For South Korea's female archers, Olympic gold medals are like family heirlooms - passed down from one generation of competitors to the next.
South Korea's women have created one of the great Olympic dynasties by winning every archery gold medal since the 1984 Games in Los Angeles. They are heavy favorites to extend their streak to a seventh consecutive Games in Beijing.
Athens Olympic champion Park Sung-hyun and Yoon Ok-hee, who set a 12-arrow world record of 119 points in May, are expected to vie for gold in the individual event, while in the women's team competition South Korea appear untouchable.
The athletes are confident about their chances in Beijing but under no illusions about what the Korean people expect of them. Anything less than a sweep will be construed as failure.
"If we win two gold medals, they say it's expected. If we don't win two they will be disappointed," said 23-year-old Yoon, who will get her first taste of Olympic action in Beijing. "So we have quite a bit of pressure."
Korean women hold every world record in the outdoor recurve discipline, the standard used at the Olympics, but it is getting increasingly difficult to maintain such dominance, says South Korea most successful archer.
Kim Soo-nyung, who won four Olympic gold medals between 1988 and 2000, said the current team were still the best in the world but the gap was narrowing.
"I think we're half a notch ahead," Kim told Reuters. "In the days when I was playing, we used to be a full notch ahead."
Training center
Kim, who won two golds in 1988 in Seoul aged 17, and retired after the 1992 Games before making a comeback for Sydney 2000, said the Korean team had become a victim of their own success.

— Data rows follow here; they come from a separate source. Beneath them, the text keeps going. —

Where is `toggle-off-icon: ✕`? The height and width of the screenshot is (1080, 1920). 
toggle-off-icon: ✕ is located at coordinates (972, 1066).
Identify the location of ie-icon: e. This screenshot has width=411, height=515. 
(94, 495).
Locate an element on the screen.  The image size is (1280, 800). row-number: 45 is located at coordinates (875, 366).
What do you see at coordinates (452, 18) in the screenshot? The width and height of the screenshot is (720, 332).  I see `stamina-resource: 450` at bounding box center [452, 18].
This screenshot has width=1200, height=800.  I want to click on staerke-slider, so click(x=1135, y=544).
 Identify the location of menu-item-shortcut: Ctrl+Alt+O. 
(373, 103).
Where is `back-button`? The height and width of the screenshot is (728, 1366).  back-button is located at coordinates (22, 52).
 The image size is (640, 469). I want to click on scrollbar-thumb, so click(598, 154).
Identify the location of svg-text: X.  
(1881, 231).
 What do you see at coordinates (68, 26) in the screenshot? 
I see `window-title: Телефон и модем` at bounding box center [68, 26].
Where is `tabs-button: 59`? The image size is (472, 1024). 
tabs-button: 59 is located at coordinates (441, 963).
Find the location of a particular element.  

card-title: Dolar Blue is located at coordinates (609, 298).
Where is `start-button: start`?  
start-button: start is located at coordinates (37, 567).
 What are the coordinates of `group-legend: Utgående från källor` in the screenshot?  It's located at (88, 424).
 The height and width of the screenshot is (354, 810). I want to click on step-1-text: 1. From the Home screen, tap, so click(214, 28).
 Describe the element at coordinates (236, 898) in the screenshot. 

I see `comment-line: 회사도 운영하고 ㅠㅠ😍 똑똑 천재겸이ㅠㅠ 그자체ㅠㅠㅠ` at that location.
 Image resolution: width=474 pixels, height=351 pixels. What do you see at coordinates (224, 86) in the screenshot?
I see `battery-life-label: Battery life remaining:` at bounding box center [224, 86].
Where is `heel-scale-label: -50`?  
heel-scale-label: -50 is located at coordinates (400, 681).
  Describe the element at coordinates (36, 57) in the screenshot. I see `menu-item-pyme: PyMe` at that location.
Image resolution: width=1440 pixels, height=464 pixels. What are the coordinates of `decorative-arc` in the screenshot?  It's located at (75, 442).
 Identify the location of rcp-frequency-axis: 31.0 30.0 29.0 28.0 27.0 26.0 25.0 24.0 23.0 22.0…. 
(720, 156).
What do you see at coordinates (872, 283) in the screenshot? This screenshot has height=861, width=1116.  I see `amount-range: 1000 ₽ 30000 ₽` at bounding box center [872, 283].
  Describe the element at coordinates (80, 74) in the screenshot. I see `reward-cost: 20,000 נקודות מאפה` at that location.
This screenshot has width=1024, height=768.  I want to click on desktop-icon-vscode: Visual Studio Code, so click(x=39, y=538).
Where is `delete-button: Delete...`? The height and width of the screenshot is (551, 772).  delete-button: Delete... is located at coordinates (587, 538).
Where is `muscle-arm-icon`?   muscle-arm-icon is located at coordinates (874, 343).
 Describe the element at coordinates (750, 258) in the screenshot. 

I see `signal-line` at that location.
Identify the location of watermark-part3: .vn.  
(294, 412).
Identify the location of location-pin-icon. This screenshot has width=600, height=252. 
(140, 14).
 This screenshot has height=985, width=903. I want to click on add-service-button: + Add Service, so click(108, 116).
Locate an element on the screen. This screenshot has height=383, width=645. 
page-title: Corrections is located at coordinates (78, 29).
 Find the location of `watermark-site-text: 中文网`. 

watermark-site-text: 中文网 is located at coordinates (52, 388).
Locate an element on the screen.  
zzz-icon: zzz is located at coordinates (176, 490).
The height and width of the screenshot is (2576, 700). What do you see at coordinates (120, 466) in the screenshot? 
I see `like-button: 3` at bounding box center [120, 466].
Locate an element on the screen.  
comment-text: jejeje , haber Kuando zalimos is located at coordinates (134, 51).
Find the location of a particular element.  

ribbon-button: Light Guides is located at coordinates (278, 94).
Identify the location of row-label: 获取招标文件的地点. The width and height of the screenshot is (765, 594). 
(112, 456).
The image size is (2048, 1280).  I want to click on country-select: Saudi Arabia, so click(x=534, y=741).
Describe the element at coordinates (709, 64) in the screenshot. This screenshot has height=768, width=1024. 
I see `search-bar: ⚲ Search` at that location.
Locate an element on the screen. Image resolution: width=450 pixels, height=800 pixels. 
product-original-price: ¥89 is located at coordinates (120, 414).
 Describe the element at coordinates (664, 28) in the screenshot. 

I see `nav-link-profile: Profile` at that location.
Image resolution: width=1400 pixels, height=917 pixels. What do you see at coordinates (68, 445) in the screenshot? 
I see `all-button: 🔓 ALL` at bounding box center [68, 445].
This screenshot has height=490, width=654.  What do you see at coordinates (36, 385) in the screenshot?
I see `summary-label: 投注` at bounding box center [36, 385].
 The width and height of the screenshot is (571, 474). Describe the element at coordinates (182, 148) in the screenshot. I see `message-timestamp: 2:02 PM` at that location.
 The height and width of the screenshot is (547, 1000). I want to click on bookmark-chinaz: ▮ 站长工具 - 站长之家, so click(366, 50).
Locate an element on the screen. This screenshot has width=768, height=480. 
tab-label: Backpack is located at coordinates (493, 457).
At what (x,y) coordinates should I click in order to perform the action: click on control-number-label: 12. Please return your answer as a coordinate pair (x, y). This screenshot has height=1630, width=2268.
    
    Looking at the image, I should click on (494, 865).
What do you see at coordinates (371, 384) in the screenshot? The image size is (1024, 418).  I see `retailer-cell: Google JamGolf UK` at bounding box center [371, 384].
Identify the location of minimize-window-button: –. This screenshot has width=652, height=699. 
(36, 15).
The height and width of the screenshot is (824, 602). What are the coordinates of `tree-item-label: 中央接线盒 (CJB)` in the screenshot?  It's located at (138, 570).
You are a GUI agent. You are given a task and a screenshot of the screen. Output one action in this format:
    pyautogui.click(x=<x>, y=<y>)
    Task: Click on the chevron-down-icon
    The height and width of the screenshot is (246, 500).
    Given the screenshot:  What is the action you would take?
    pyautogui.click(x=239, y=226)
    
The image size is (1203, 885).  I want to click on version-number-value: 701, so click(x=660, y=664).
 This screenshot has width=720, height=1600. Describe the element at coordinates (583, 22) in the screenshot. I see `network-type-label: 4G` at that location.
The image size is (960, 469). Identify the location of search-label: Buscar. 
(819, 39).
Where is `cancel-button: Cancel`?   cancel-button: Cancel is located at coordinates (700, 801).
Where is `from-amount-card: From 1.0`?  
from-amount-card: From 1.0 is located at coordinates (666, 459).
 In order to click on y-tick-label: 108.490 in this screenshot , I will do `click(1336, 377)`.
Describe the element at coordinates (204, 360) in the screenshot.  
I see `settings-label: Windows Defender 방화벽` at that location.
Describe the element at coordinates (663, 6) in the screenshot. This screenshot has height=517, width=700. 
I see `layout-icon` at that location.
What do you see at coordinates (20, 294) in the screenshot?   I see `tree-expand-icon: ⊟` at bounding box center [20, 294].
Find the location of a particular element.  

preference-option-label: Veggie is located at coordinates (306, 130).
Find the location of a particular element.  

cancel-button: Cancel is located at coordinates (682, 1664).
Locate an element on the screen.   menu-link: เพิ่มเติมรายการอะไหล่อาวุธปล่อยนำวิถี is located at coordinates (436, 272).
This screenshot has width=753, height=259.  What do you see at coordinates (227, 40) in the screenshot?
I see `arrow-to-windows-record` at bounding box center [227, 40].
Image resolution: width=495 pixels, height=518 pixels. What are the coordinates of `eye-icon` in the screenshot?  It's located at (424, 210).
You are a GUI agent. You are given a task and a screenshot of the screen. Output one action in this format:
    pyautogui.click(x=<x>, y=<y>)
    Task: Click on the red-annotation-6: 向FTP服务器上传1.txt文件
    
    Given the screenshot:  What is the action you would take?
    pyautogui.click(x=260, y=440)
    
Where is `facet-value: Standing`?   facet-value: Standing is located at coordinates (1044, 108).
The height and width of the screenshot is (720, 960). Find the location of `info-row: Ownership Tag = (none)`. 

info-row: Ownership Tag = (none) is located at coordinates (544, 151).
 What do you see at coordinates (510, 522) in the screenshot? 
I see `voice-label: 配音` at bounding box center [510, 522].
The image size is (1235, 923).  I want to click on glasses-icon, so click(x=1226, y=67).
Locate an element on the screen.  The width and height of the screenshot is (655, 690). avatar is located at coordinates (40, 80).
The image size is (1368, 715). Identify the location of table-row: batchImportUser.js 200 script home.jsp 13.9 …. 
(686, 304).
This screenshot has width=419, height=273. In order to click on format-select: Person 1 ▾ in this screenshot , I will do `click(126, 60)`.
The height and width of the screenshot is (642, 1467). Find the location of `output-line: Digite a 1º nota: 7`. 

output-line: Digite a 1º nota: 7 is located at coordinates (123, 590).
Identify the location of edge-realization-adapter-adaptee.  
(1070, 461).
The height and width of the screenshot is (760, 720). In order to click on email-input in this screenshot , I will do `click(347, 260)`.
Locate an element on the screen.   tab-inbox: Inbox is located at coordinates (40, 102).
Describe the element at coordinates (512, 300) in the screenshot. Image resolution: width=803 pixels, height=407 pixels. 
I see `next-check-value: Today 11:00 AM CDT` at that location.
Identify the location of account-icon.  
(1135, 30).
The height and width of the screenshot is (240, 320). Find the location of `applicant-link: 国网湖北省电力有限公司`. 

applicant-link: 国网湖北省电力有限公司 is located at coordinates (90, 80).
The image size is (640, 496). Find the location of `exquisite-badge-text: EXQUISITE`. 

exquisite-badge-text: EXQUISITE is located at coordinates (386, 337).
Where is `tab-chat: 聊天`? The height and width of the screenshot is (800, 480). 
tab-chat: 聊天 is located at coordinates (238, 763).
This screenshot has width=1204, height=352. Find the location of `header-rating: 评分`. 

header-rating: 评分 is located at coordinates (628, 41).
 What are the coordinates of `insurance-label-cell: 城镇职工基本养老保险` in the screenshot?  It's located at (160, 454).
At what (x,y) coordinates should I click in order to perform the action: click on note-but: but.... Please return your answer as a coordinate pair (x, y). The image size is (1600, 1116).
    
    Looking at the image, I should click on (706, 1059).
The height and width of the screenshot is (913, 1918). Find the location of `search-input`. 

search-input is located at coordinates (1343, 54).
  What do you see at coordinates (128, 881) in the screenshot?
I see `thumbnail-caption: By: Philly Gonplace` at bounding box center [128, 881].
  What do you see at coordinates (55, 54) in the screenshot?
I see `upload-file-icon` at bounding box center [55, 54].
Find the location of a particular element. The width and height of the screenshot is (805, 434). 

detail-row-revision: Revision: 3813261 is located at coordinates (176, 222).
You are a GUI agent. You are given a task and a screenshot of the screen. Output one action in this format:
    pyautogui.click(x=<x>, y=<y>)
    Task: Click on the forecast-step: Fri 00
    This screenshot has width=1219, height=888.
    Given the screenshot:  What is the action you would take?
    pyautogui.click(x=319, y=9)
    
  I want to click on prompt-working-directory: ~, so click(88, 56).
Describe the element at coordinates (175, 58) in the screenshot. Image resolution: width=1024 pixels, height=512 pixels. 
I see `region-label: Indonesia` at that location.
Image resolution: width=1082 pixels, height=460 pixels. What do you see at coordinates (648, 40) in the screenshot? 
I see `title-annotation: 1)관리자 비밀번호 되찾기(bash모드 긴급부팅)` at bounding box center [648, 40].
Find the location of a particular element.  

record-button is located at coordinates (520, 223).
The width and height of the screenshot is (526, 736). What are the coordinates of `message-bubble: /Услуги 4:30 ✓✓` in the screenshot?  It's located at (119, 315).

"Other countries have come a long way because there are many Koreans coaching other national teams," she added.
South Korea's success seems to be built on exhaustive preparation coupled with state-of-the-art training techniques and a secret ingredient - archery DNA.
The National Training Center in Taeneung has been instrumental in making South Korea a force in sport and producing athletes capable of putting the country in the top 10 of the medals table in Beijing.
One of the innovations for the upcoming Games was to remodel the archery practice grounds to recreate the Olympic venue in Beijing, complete with mock seating and spectators.
Coaches shout and stamp around in the stands to get the archers accustomed to possible distractions from the crowd, even turning on blaring music to interrupt their concentration.
It seldom does.
Sensitive fingers
Kim said making it through training just to be selected for the South Korean national team was worthy of a medal itself.
"But when you get through it, it's almost like the qualifiers are tougher than winning the gold medal at the Games," she added.
"So when you're playing in the real thing you play with the confidence that you've already been through the toughest part of it."
Training is only part of the equation though and some of the Korean archers believe they have physiological, mental and spiritual traits that set them apart from the rest.
World record holder Yoon said Korean women were dextrous due to heightened sensitivity in their fingers, making them more adept at "feel" sports such as archery.
That theory may also go some way to explaining why South Korea continues to produce an abundance of top-class women golfers.
"Our sensitive fingertips, descended from our ancestors, and our spiritual strength and willingness to fight until the very end - they are the secrets," Yoon said.